The overall premise of the movie is that young childhood trauma prompts Courtney to be interested in the concept of the afterlife. She has one of her coworkers stop her heart and then bring her back to life so she can see if there is indeed an afterlife of some sort.

Afterwards, she can magically play the piano and recall even the most minute details. Because of this, she suddenly starts to excel in areas that she had not been successful in before, prompting her coworkers to want to do the same procedure. Courtney had her heart stop for one minute, and her coworkers wanted to have theirs stopped for a longer amount of time.
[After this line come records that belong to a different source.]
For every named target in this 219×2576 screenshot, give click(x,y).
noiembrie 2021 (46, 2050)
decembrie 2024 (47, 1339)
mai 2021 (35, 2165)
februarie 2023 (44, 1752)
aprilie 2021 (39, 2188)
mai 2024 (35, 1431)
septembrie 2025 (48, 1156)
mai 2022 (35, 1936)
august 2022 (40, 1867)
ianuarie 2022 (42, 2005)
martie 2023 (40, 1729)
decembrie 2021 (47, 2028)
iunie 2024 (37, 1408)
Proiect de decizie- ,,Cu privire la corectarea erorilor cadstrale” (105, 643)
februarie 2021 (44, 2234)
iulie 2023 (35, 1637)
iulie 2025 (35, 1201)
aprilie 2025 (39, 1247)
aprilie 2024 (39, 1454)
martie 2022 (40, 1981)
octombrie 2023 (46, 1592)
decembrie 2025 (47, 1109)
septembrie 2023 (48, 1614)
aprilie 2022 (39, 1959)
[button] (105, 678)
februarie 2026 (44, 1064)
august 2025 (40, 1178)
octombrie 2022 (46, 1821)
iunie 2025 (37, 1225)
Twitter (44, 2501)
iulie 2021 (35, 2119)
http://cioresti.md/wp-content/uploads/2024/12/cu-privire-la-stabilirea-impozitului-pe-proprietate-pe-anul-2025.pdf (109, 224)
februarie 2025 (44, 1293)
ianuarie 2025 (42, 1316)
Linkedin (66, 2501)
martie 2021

In spite of their medical training, it comes as something of a surprise to our heroes to learn temporarily killing themselves might bring about unintended consequences. All of them begin to experience spooky visions and hallucinations. It takes them an agonizingly long time to figure out why this is happening. The film promptly devolves from a goofy ‘90s throwback into a thoroughly flat movie filled with cheesy jump scares and plenty of angry figures with dark eye makeup glowering in doorways.

The movie started out strong but ended dull. In other words, the original “Flatliners” movie should have had a “do not resuscitate” order attached to it to save the director and cast’s dignity.